PETUNJUK TUGAS:
Teruskan artikel tentang Desa Sungai Kumpai di bawah ini, mulai tepat setelah kalimat terakhirnya.

TEKS SUMBER:
○ ○ ○

Festival Praktik Cerdas Wahana Visi Indonesia

Mengubah Paradigma, Ciptakan Manusia Kalbar Berkualitas


ANAK BERMAIN – Anak PAUD Holistik Integratif Desa Pawis Hilir, Kecamatan Jelimpo, sedang asyik bermain. Pemerintah desa bersama masyarakat dan instnasi terkait mencoba menciptakan desa layak anak, di mana anak diberikan hak-hak dasarnya dalam bidang pendidikan dan kesehatan. WVI

Minimnya sarjana serta anak yang mau melanjutkan sekolah membuat Desa Sungai Kumpai, Kecamatan Teluk Keramat, Kabupaten Sambas, tergolong pada desa tertinggal.

Kondisi tersebut terjadi delapan tahun lalu, di mana masyarakat Desa Sungai Kumpai yang bermata pencaharian bertani dan sebagian lagi lebih memilih menjadi tenaga kerja luar negeri di Malaysia.

Hal itu terjadi lantaran faktor ekonomi yang memaksa mereka, sehingga pendidikan bukanlah sesuatu yang diprioritaskan oleh para orangtua.

○ ○ ○

DATA YANG DIBERIKAN:

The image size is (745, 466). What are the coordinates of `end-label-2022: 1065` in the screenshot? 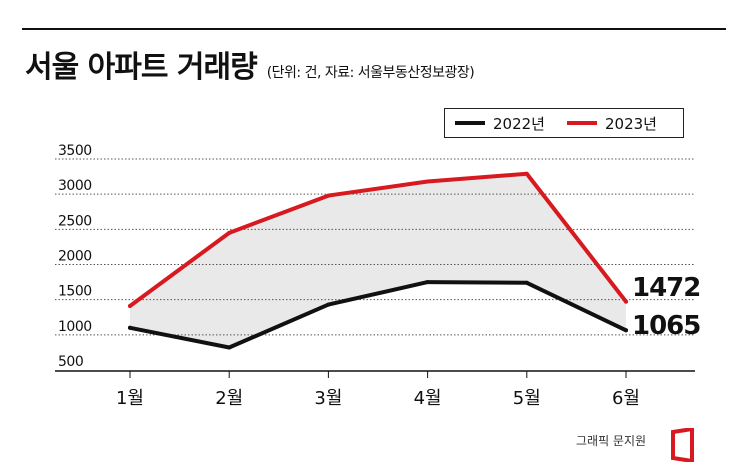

○ ○ ○

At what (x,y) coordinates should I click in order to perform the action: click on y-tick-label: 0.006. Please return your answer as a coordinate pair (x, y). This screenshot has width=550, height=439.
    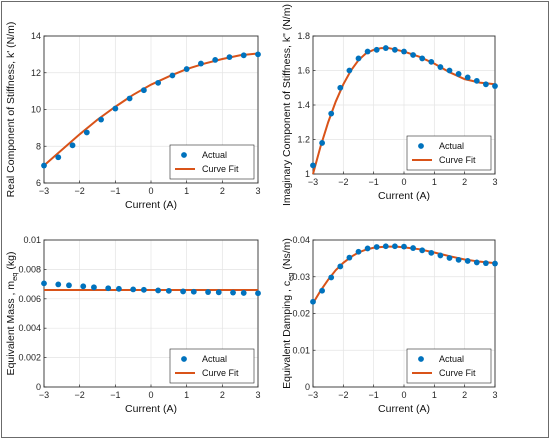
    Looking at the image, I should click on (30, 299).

○ ○ ○

HASIL YANG DIHARAPKAN:
Melihat fenomena itu, beberapa pemuda yang sempat mengenyam pendidikan di perguruan tinggi merasa terpanggil guna mengubah paradigma masyarakat yang pada awalnya tidak memntingkan pendidikan pada anak mereka.

Adalah Jepriadi dan beberapa temannya, alumni Universitas Tanjungpura (Untan) Pontianak, sebagai inisiator mengubah pola piker masyarakat Desa Sungai Kumpai, tempat ia dilahirkan.

“Terakhir pada 2006, masyarakat di desa saya, Sungai Kumpai, aktifitasnya bertani dan pemudanya lebih banyak yang bekerja di Malaysia. Para orangtua di sana tidak terlalu mementingkan pendidikan. Anak yang pada usia yang semestinya bersekolah, tapi ini tidak bersekolah karena tidak ada dukungan dari orangtua mereka. Oleh karena itu saya turut terpanggil mengubah pola piker masyarakat,” ujarnya, Rabu (5/8).

Pada 2007, Jepriadi dan beberapa temannya membentuk komunitas pemuda yang disebut Karang Taruna Tunas Harapan Bersama Desa Sungai Kumpai.

Melalui kelompok pemuda inilah ia menginisiasi masyarakat agar memprioritaskan pendidikan bagi anak-anak mereka. Dengan melibatkan pemuda, tokoh masyarakat dan pemerintah desa, Jepriadi ingin membangun desanya melalui pendidikan.

“Dengan pendidikanlah kita bisa membangun desa yang lebih maju,” ucap pria yang juga aktif di jurnalis warga ini.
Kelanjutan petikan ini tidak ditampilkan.